## [Problem statement]
Output each line of the data from the one containing "Image resolution: width=780" through the one containing "Action: 87,203" as a JSON list of strings, one string per line, skipping blank lines.

--- BEGIN ---

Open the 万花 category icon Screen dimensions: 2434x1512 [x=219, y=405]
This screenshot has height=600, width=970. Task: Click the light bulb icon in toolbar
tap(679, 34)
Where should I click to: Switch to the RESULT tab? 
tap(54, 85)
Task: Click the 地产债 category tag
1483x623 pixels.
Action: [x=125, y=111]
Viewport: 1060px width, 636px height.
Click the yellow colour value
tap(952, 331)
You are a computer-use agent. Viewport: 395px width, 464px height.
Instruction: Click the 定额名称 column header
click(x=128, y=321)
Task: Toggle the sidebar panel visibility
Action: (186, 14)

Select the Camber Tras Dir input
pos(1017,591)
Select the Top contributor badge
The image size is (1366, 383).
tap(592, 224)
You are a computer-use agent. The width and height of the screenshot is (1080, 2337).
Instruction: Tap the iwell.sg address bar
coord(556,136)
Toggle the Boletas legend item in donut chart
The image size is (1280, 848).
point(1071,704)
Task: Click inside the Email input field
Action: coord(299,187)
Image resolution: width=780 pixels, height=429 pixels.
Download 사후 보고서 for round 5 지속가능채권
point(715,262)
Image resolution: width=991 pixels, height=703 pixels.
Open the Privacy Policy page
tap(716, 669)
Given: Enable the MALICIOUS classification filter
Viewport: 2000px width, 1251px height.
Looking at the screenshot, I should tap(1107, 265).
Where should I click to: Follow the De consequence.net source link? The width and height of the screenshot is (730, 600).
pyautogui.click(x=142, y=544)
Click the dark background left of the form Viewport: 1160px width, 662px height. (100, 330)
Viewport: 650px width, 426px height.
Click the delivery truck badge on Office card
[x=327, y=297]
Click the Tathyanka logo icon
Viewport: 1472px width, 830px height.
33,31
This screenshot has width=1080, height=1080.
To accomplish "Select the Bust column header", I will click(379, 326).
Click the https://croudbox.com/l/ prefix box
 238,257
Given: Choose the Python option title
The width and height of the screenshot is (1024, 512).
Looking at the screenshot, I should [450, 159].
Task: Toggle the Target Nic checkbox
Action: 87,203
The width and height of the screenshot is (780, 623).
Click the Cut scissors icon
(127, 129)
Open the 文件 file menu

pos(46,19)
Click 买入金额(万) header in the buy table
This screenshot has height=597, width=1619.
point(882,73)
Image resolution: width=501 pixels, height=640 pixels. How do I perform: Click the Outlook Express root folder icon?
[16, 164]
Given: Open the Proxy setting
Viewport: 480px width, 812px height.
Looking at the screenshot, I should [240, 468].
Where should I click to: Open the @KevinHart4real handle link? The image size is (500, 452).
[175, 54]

--- END ---

## [Response to the exercise]
[
  "Image resolution: width=780 pixels, height=429 pixels.",
  "Download 사후 보고서 for round 5 지속가능채권",
  "point(715,262)",
  "Image resolution: width=991 pixels, height=703 pixels.",
  "Open the Privacy Policy page",
  "tap(716, 669)",
  "Given: Enable the MALICIOUS classification filter",
  "Viewport: 2000px width, 1251px height.",
  "Looking at the screenshot, I should tap(1107, 265).",
  "Where should I click to: Follow the De consequence.net source link? The width and height of the screenshot is (730, 600).",
  "pyautogui.click(x=142, y=544)",
  "Click the dark background left of the form Viewport: 1160px width, 662px height. (100, 330)",
  "Viewport: 650px width, 426px height.",
  "Click the delivery truck badge on Office card",
  "[x=327, y=297]",
  "Click the Tathyanka logo icon",
  "Viewport: 1472px width, 830px height.",
  "33,31",
  "This screenshot has width=1080, height=1080.",
  "To accomplish \"Select the Bust column header\", I will click(379, 326).",
  "Click the https://croudbox.com/l/ prefix box",
  " 238,257",
  "Given: Choose the Python option title",
  "The width and height of the screenshot is (1024, 512).",
  "Looking at the screenshot, I should [450, 159].",
  "Task: Toggle the Target Nic checkbox",
  "Action: 87,203"
]